## Problem statement:
This exercise calls for every line of the data below with the string "each" in it.

Stored records:
··········
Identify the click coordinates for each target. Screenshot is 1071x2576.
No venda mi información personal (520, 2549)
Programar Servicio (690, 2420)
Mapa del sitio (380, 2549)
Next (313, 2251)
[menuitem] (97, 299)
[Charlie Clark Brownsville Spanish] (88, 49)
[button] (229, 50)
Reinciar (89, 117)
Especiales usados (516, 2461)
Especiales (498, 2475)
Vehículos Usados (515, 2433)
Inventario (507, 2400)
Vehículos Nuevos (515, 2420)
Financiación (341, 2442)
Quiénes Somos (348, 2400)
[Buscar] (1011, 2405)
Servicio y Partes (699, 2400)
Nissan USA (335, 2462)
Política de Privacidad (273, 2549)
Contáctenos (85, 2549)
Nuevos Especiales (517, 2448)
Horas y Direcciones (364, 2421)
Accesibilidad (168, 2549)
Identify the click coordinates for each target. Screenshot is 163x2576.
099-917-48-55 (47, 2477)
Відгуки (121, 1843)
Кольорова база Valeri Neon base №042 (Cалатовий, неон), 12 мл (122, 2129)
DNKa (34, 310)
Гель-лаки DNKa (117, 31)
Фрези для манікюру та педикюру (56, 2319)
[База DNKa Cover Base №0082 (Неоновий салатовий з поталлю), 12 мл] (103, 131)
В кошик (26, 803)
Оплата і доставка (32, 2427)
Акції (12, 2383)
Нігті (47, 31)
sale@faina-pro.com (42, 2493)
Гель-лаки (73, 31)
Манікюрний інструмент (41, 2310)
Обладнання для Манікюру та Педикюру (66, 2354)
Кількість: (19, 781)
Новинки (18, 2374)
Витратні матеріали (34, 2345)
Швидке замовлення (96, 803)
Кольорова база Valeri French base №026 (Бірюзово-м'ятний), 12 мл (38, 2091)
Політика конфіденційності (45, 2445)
··········
## Exercise result:
Identify the click coordinates for each target. Screenshot is 1071x2576.
Identify the click coordinates for each target. Screenshot is 163x2576.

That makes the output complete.